## RAW DATA
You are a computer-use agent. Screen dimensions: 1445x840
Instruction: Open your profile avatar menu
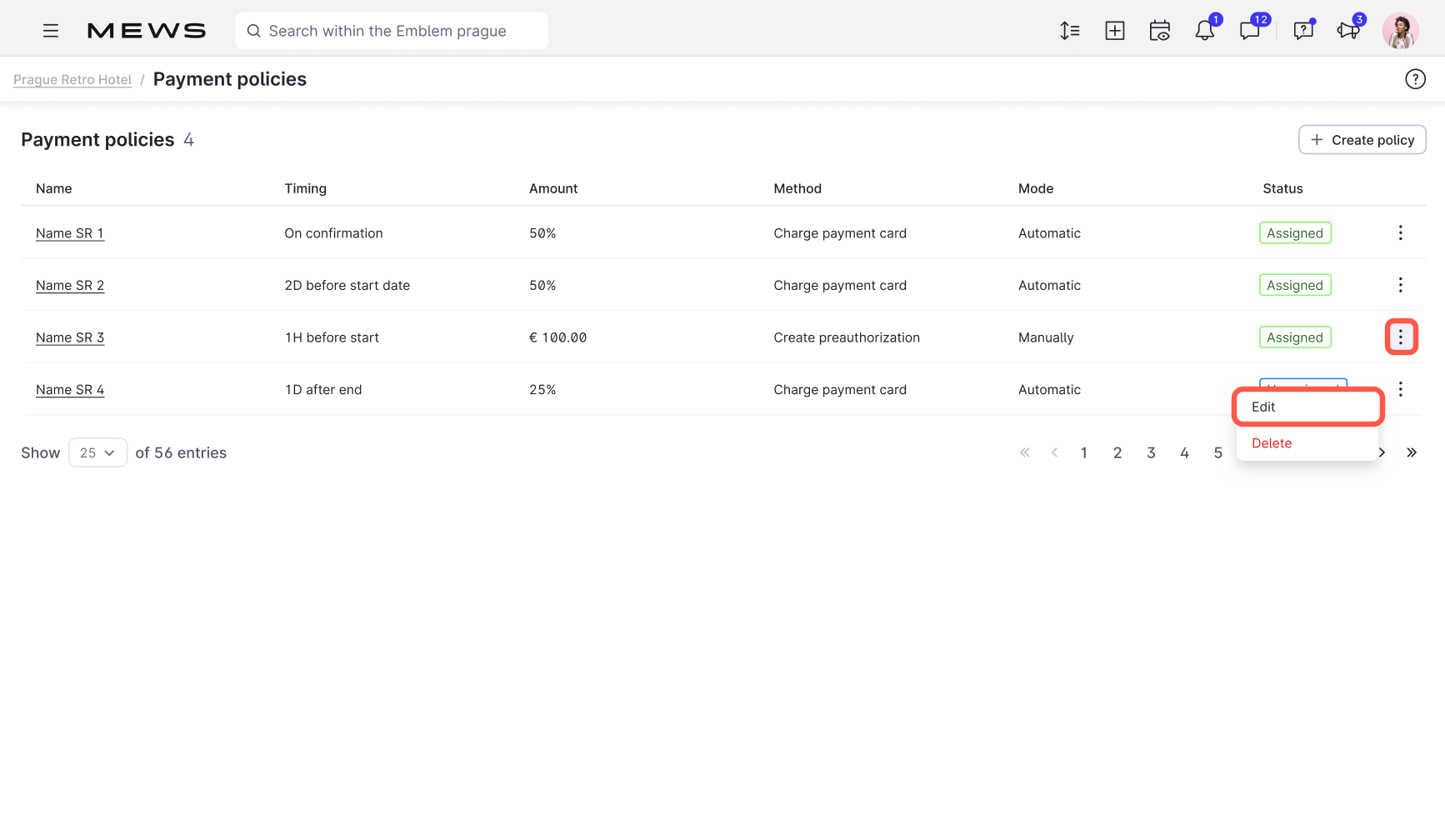[1401, 30]
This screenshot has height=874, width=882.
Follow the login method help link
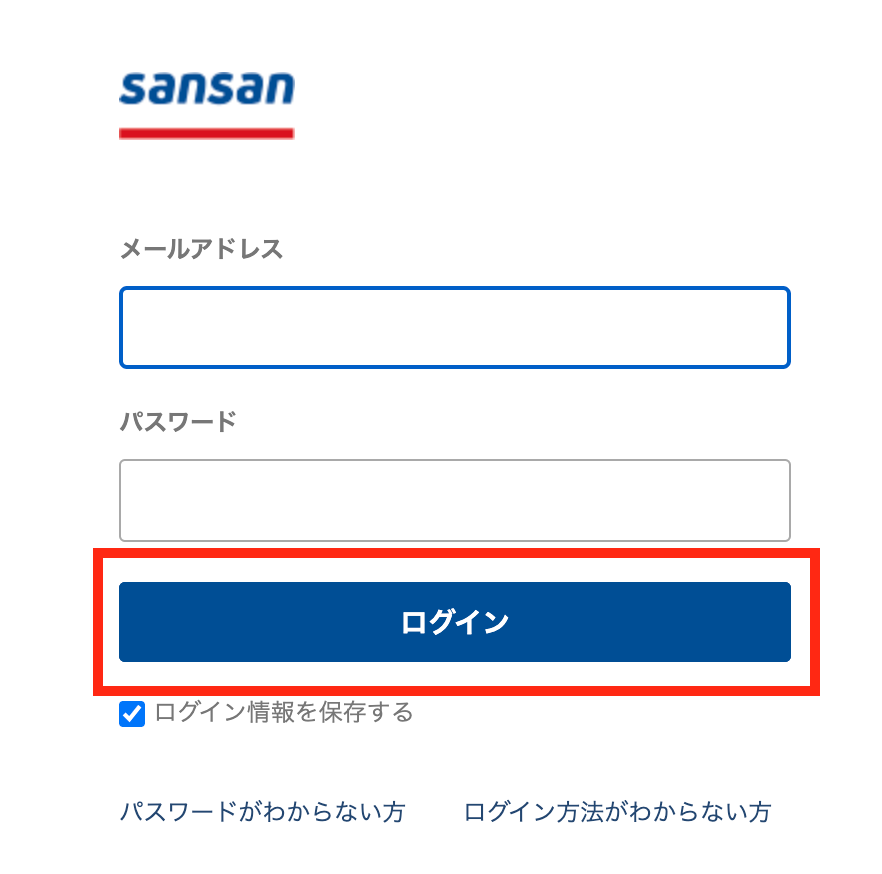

## INSTRUCTIONS FOR THE TASK
Reproduce all of the material with "help link" swapped for "help button" and everything else unchanged. Leave the pictures out.

## EXERCISE SOLUTION
You are a computer-use agent. Screen dimensions: 1445x840
Instruction: Open your profile avatar menu
[1401, 30]
This screenshot has height=874, width=882.
Follow the login method help button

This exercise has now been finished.